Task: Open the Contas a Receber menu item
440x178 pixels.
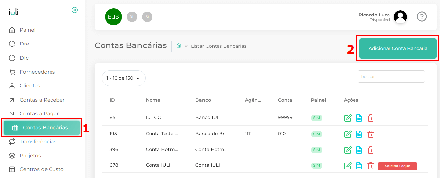Action: (42, 100)
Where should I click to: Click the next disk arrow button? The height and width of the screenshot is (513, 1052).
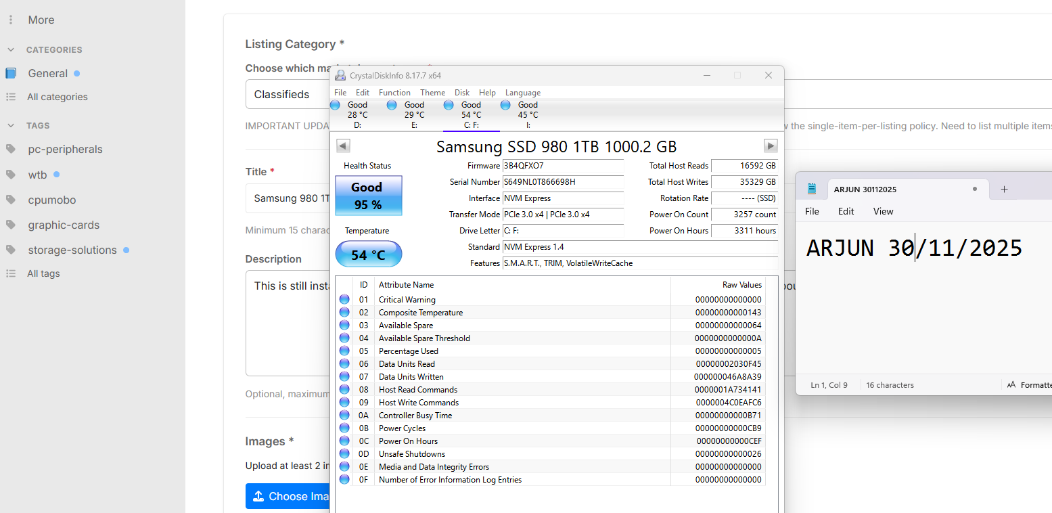pos(771,146)
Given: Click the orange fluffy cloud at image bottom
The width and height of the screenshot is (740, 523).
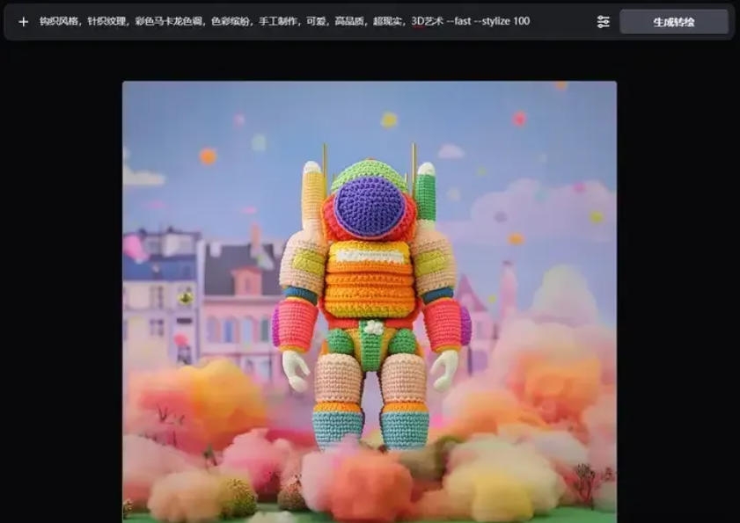Looking at the screenshot, I should (361, 483).
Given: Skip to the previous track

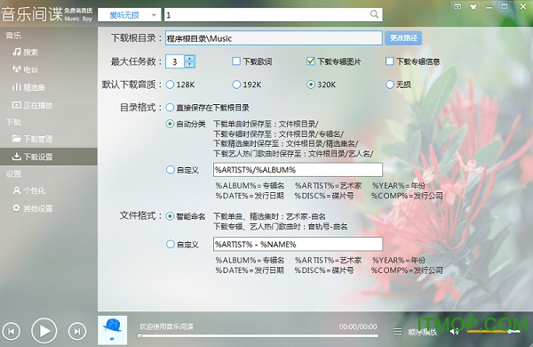Looking at the screenshot, I should click(x=12, y=331).
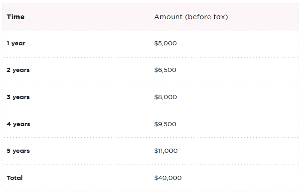Select the '3 years' cell
301x194 pixels.
[18, 97]
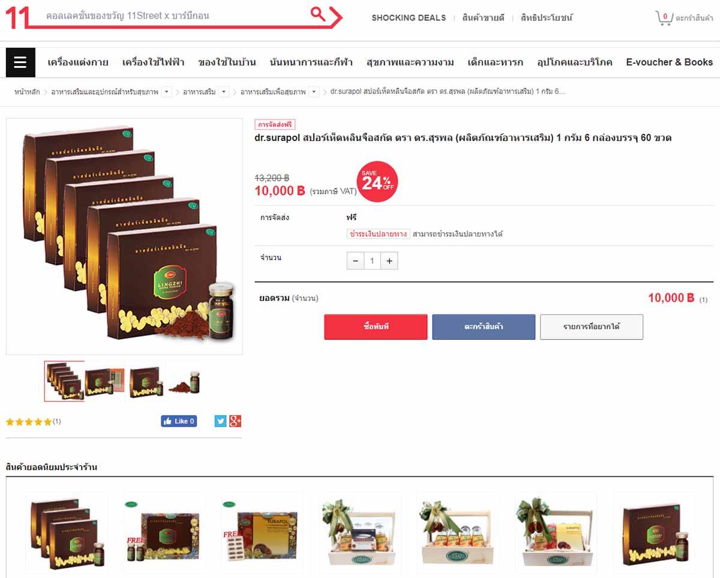Open E-voucher & Books category
720x578 pixels.
669,62
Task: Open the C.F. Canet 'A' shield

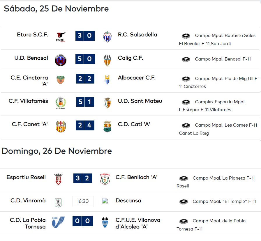Action: 61,127
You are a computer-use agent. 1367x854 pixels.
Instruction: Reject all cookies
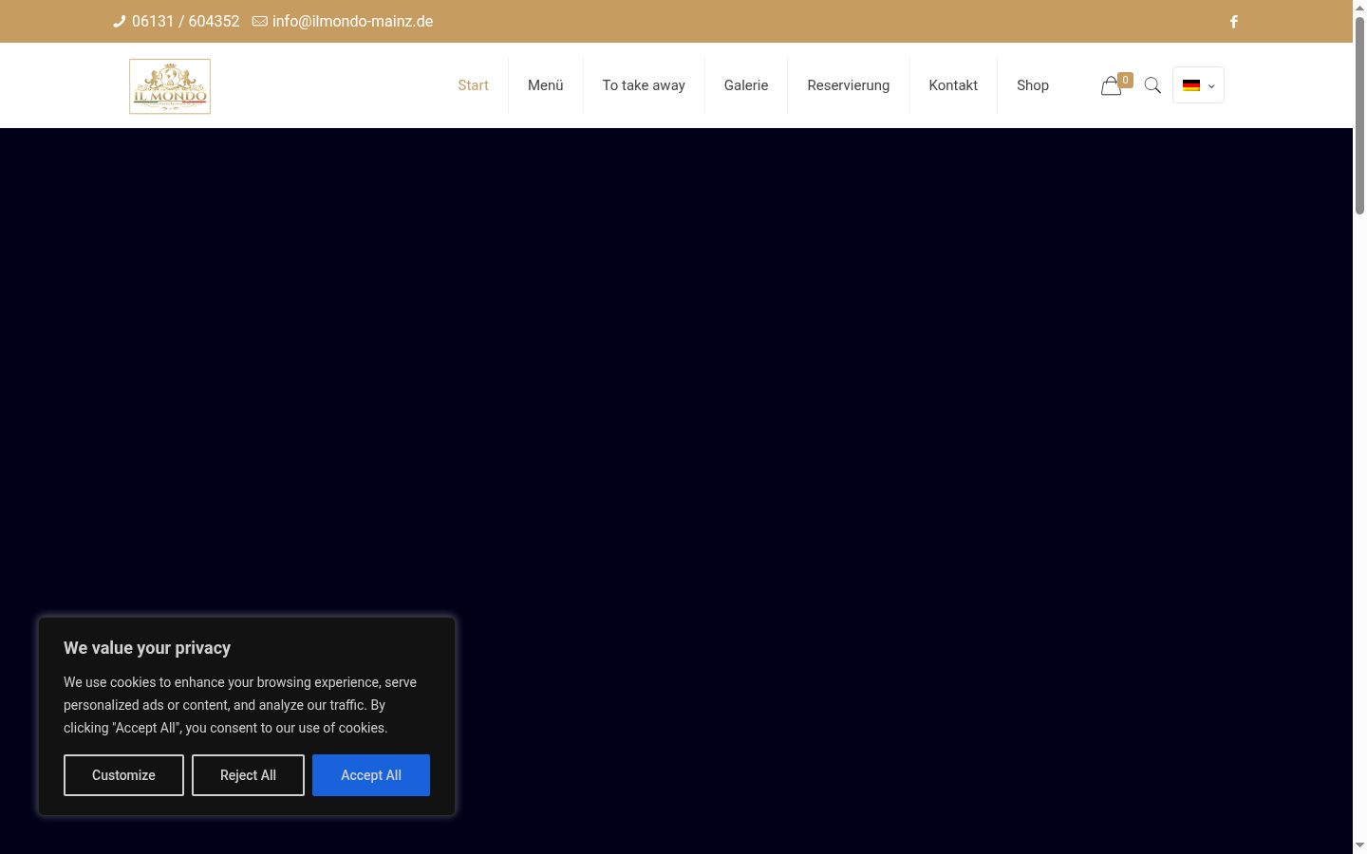(248, 775)
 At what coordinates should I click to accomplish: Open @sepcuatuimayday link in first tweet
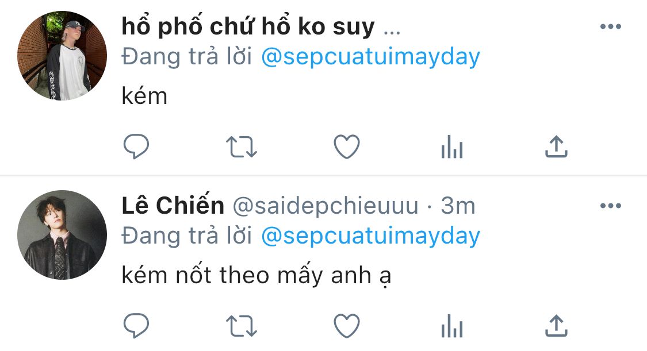[x=370, y=57]
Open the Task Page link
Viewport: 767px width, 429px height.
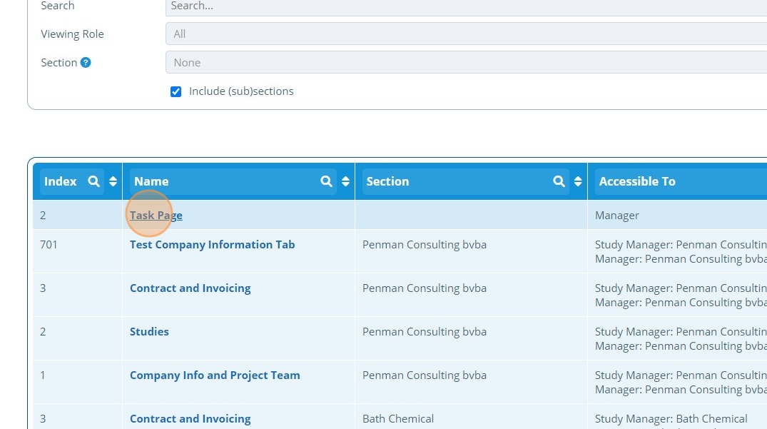tap(156, 216)
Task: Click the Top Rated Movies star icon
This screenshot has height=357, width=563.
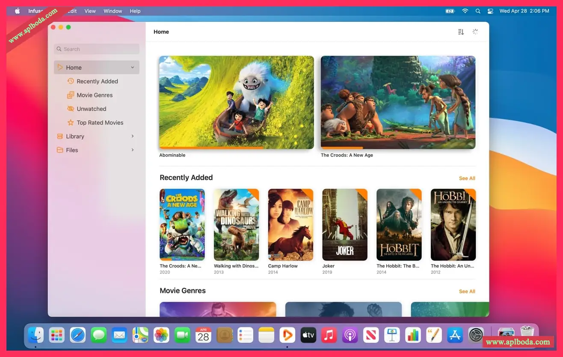Action: pos(71,122)
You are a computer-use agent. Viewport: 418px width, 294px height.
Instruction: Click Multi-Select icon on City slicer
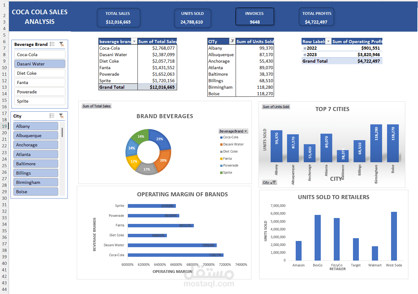tap(52, 116)
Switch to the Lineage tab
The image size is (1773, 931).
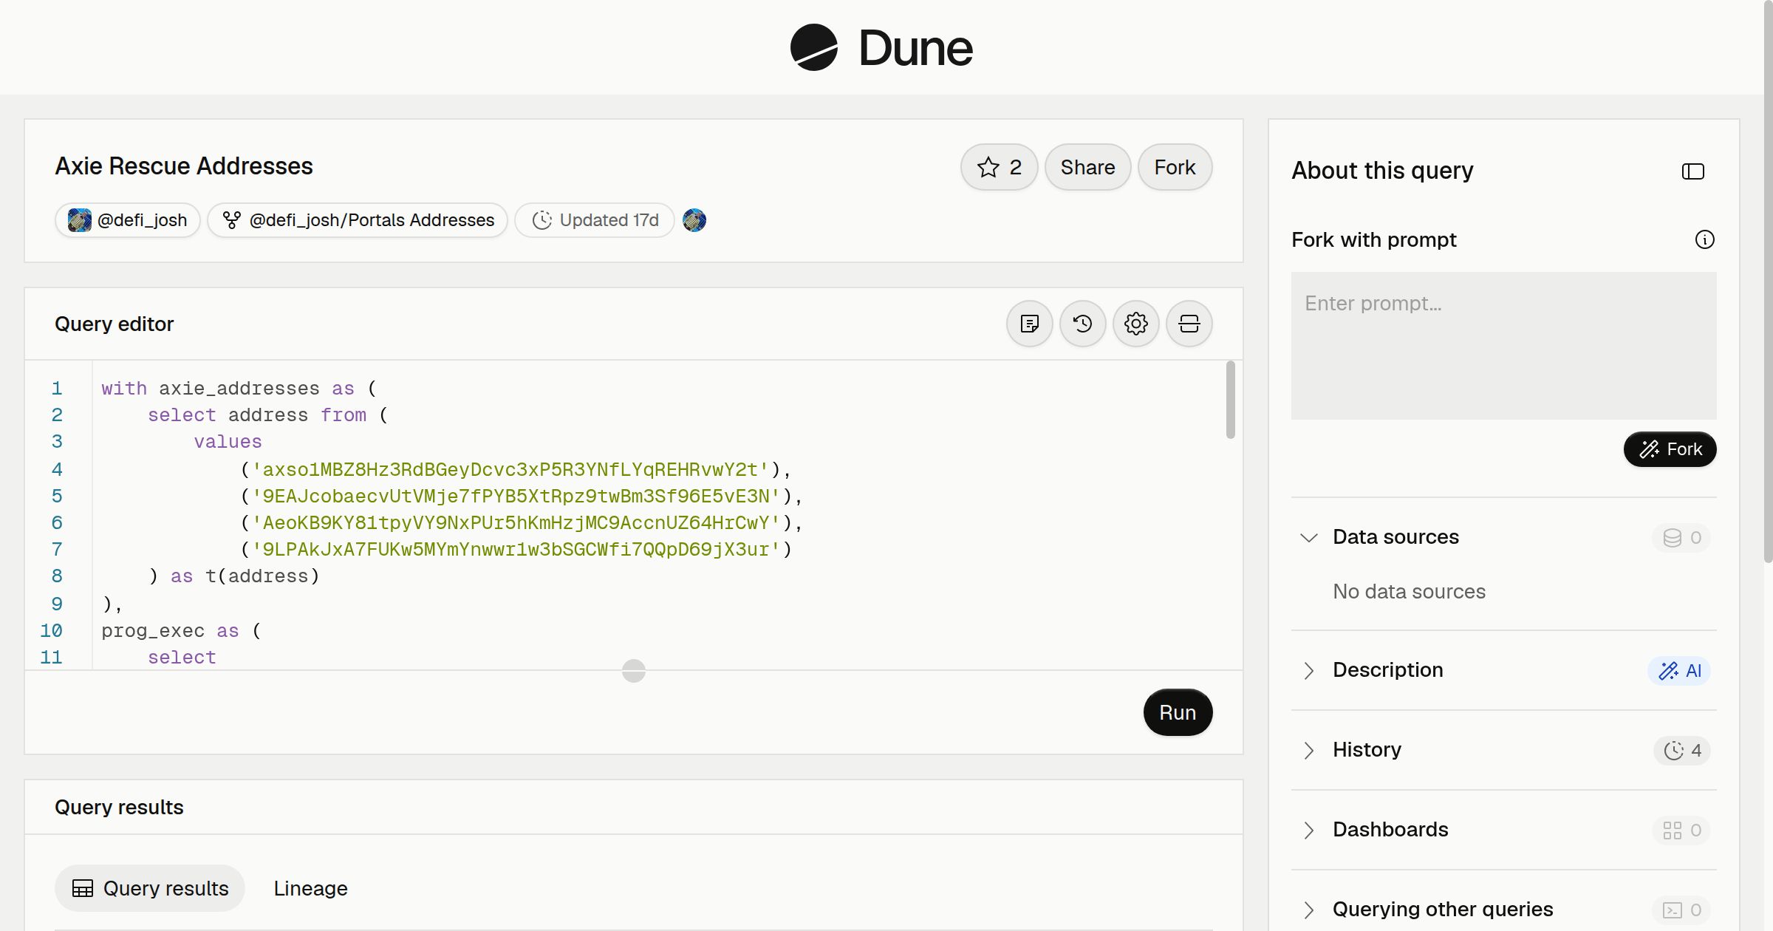click(x=310, y=888)
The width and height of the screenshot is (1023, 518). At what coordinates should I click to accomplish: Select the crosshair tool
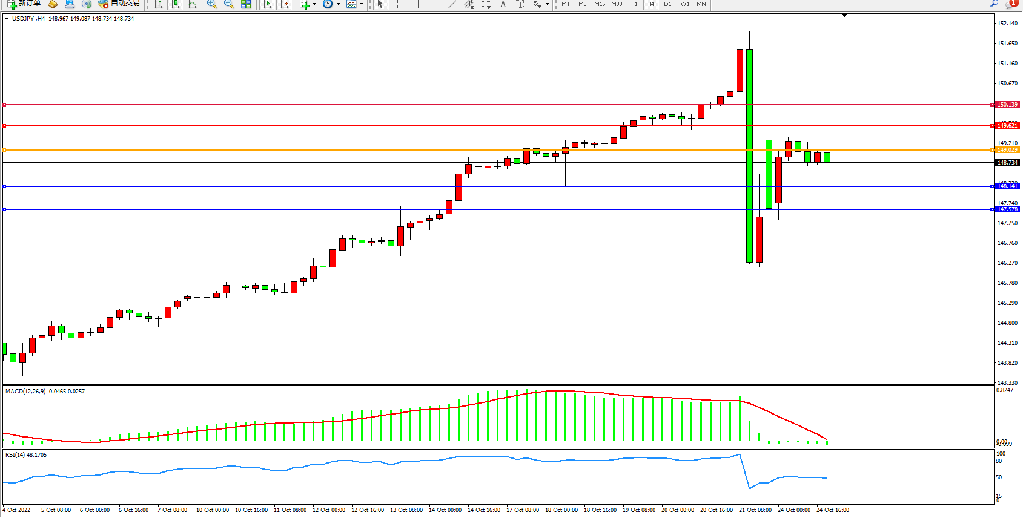click(397, 4)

-- -- --

## Work order
Leaving every picture aside, transcribe exactly the lines from the one that contains "This screenshot has height=357, width=563." through the final line of the listing above, inclusive.

## Task output
This screenshot has height=357, width=563.
Action: pos(71,122)
You are a computer-use agent. Viewport: 418px width, 294px height.
Instruction: Click Multi-Select icon on City slicer
tap(52, 116)
Switch to the Lineage tab
The image size is (1773, 931).
click(x=310, y=888)
The width and height of the screenshot is (1023, 518). At what coordinates should I click to accomplish: Select the crosshair tool
click(397, 4)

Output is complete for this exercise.